What made all this hunger, death and isolation so much more miserable was beyond the children’s obvious innocence. Unlike the adults, they had no comforting memories to fall back on. The grown-ups could negotiate the bleakness of war by fondly remembering such-and-such food they had at such-and-such restaurant.

But Nosaka, in ‘The Cake Tree in the Ruins’, writes that the children growing up that year had no happy memories to hold on to. The cakes and sweets once flooding the ports had vanished. Caramel and chocolate —supposed to fight exhaustion and sleep— were reserved for the military.

In an interview about the film adaptation of ‘Grave of the Fireflies’, Nosaka says he felt it was justified to steal and “do bad things in the process of growing up” as long as his sister was alive.

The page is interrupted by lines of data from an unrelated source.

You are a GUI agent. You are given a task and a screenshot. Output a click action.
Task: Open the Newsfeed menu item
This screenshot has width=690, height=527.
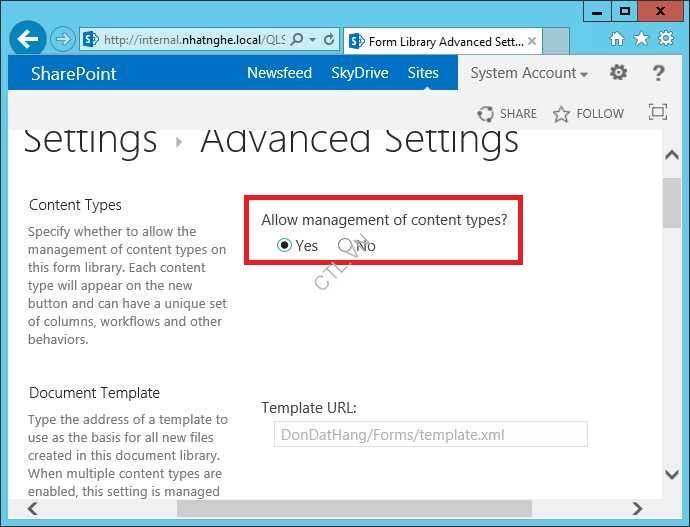[279, 73]
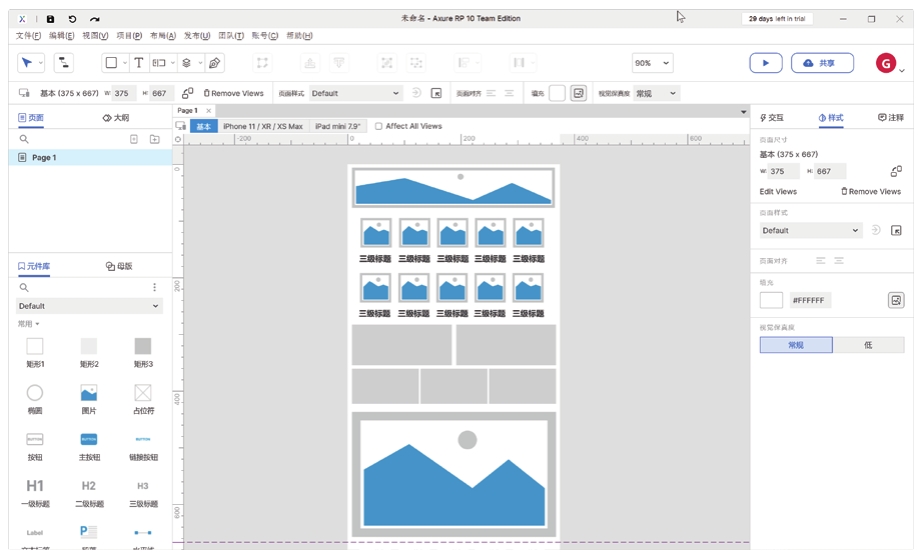Viewport: 918px width, 553px height.
Task: Click the Save icon in title bar
Action: [x=50, y=19]
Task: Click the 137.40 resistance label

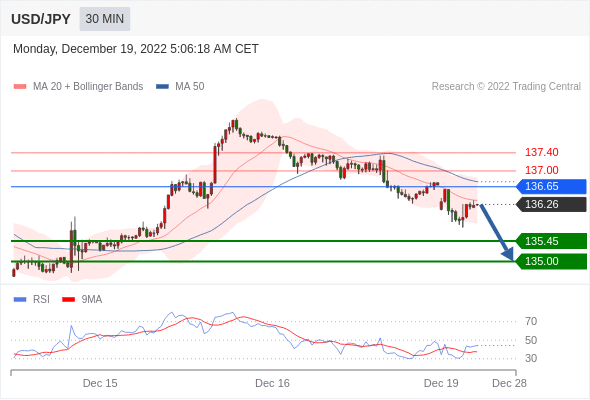Action: click(x=542, y=152)
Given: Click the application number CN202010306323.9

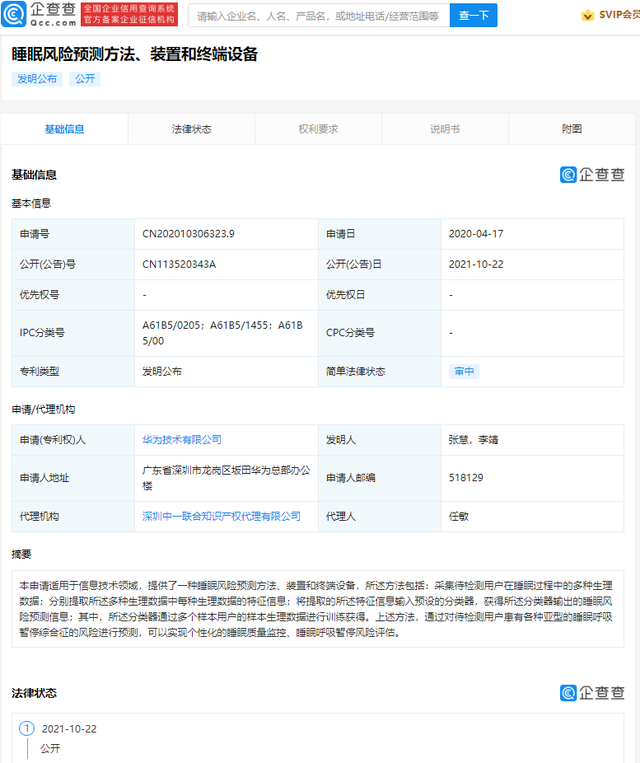Looking at the screenshot, I should [188, 233].
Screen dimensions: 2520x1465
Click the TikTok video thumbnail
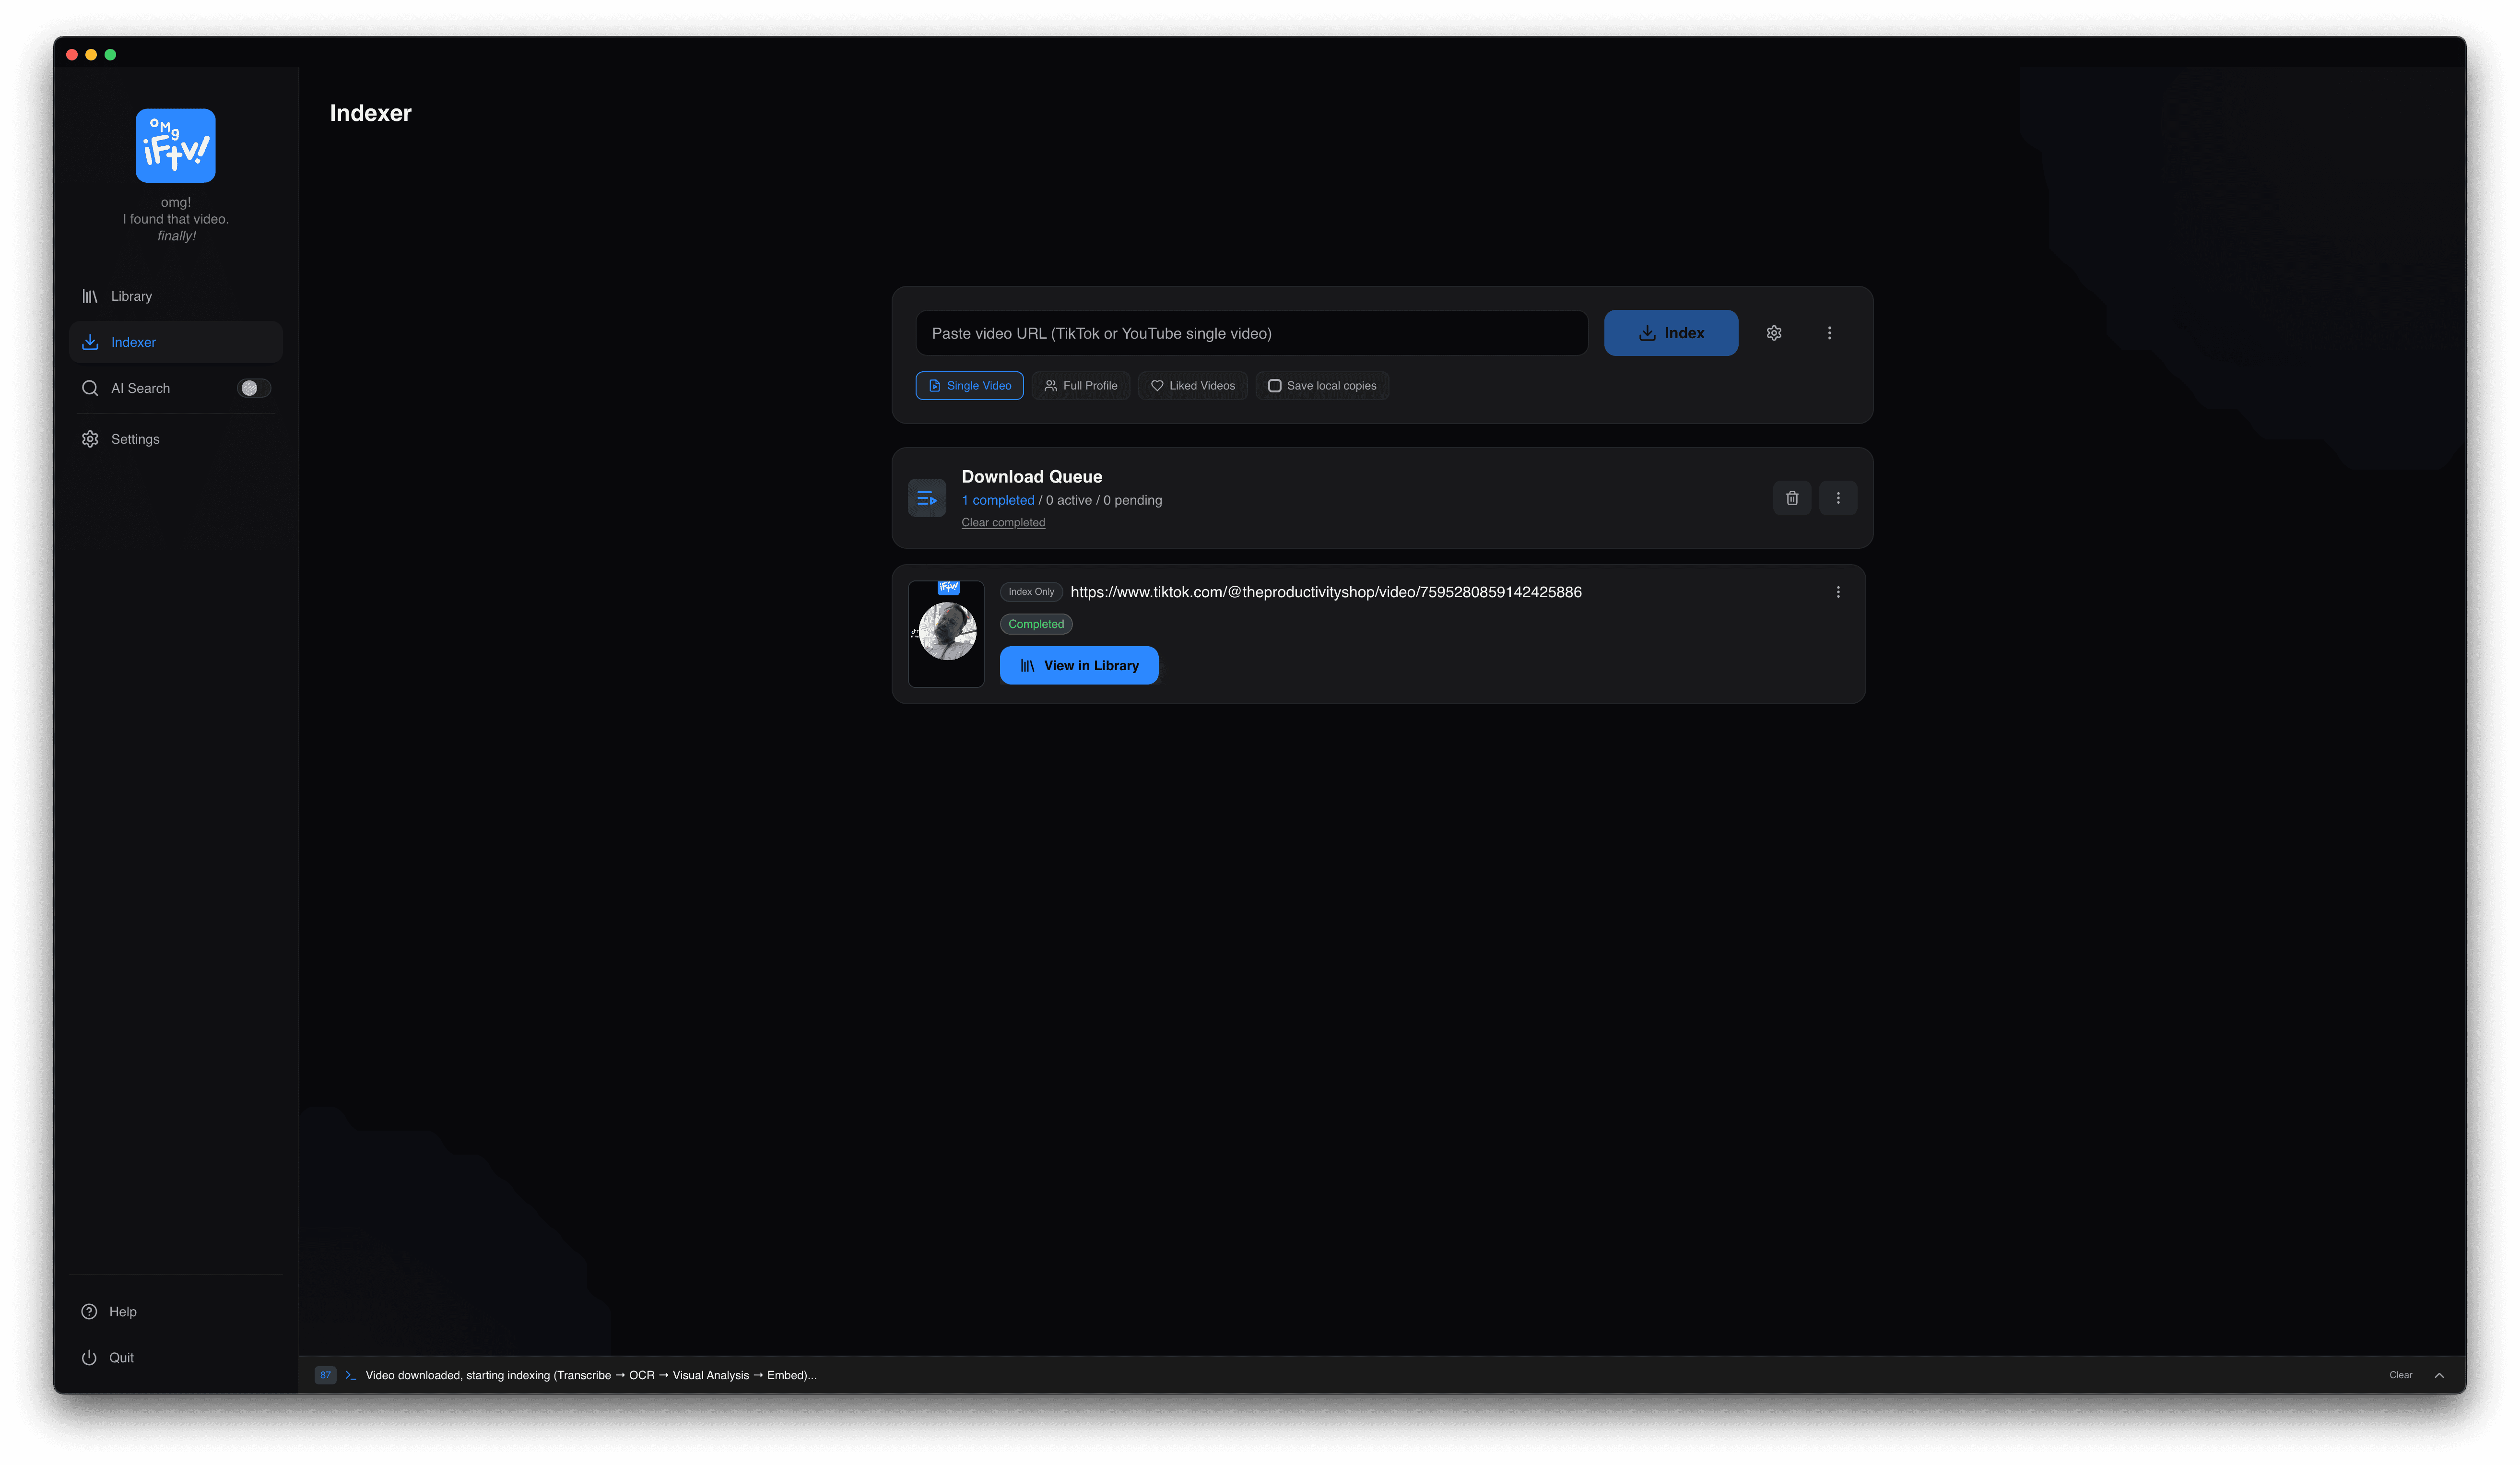[945, 634]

At the same time, he was sorry to confess the relief he felt when his younger sister —he was her sole support— died. “No one would wake me up in the night like she did with her crying,” he says, “and I wouldn’t have to wander with a child on my back anymore”.

In the stories, some children find themselves on a similar brink: they are forced to steal food in times of starvation. One boy, who is barely eighteen, conceits himself into believing that the suicide mission is for the good. His mother would take pride in his honourable death, he thinks, living a better life with the soldier’s pension she would receive.

Translated from Japanese by Ginny Tapley Takemori and illustrated by Mika Provata-Carlone, these stories serve as a kind and gentle reminder of those who were forced to pay the price of war. The illustrations of the victims and the war are charred, as if they were images bright once, now burnt and blackened by air raids and fire.

Many of the stories’ subjects shared the same fate. For a country that has suffered difficulties negotiating its complicity in the War, such books —and their authors— remain an important moral check to avoid another one.